3. April-June 2021: Operationalizing Key Ideas
The rich input generated through all workstreams is consolidated into concrete, evidence-based, and promising propositions with the potential to positively transform food systems when applied at scale. All support structures and workstreams work to meaningfully and transparently engage actors at all levels around these emerging ideas—from local to global and across themes and constituencies. A second wave of idea generation surfaced 956 additional propositions.
4. July 2021: Converging ideas and working towards the Pre-Summit
The Pre-Summit in Rome acted as a convergence point in the 18-month process, bringing together the work of all workstreams and helping to identify three “areas of convergence” to serve as a north star for future work. These three areas reflect a reaffirmation of the 2030 Agenda for Sustainable Development: People, Planet, and Prosperity. Additionally, as part of this convergence, the outcomes of National Dialogues begin to be consolidated into national pathways, which are clear visions of what governments, together with different stakeholders, expect of food systems by 2030.

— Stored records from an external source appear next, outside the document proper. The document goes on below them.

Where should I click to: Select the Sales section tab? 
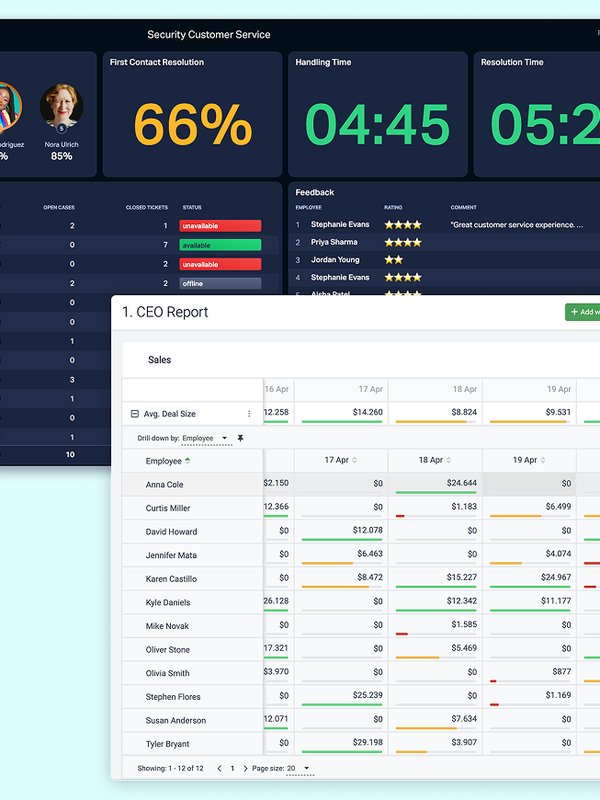point(159,359)
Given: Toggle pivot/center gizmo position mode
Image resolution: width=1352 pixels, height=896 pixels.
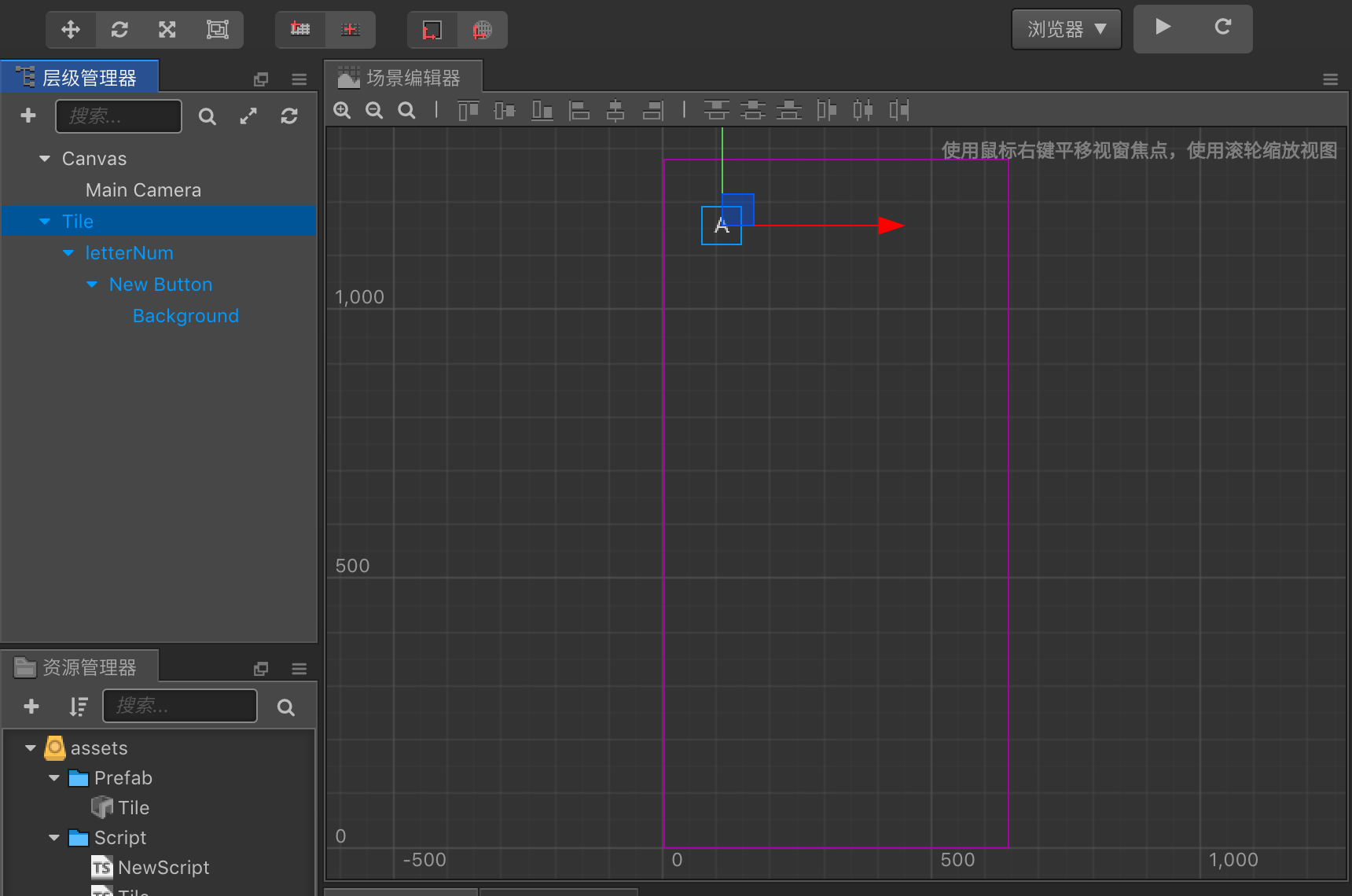Looking at the screenshot, I should pyautogui.click(x=300, y=30).
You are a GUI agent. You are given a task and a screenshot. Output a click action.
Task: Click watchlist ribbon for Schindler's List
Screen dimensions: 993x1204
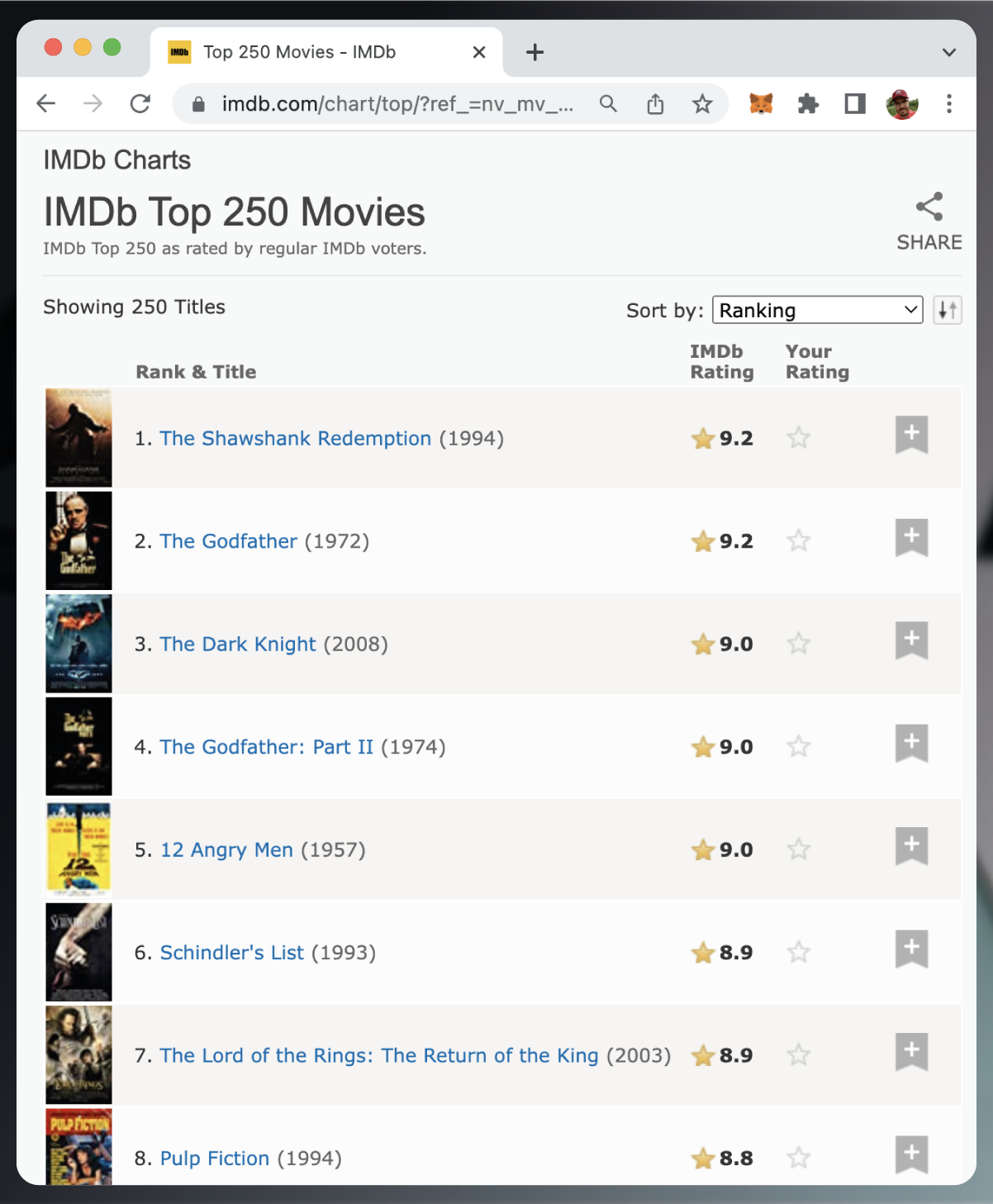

5. July-September 2021: Building commitments at the Summit
Following the Pre-Summit, the focus of the process coalesced around two key areas, 1. Supporting Member States in the further articulation of their national pathways and relevant commitments, and 2. Support the building of initiatives and commitments by all stakeholder groups that support accelerated action on the SDGs. At the same time, the Statement of Action by the Secretary-General was further refined based on the outcomes of the Pre-Summit and further consultation with the Advisory Committee and stakeholders.
The UN Food Systems Summit will be held in New York on 23 September during the UN General Assembly High-level week. The Summit will be a moment to hear from Heads of State and Government, regional groups, and leaders on their commitments to take this agenda forward throughout the Decade of Action.
6. October 2021 and beyond: Post-Summit follow up and implementation
The Summit is one moment that will seek to inspire action over the coming decade. The work will continue well beyond the Summit, particularly at national level as pathways are further refined and commitments translate into action. Multistakeholder initiatives launched at the Summit will work to take systemic action at scale. The work of the Action Tracks, Levers of Change, and Scientific Group will transition to the follow-up and review of the Food Systems Summit at global and country-level. This will be supported by the Rome-Based Agencies (FAO, WFP, IFAD) and the broader UN system at global level and Resident Coordinators and UN Country-teams at country-level. There are also several inter-governmental meetings in the months directly after the Summit which will provide an opportunity further deepen the recognition of the role of food systems in these priority agendas. On the way to 2030, other opportunities for sharing experiences and assessing progress will be identified. This is likely to include a stocktaking of progress since the Food Systems Summit in 2023.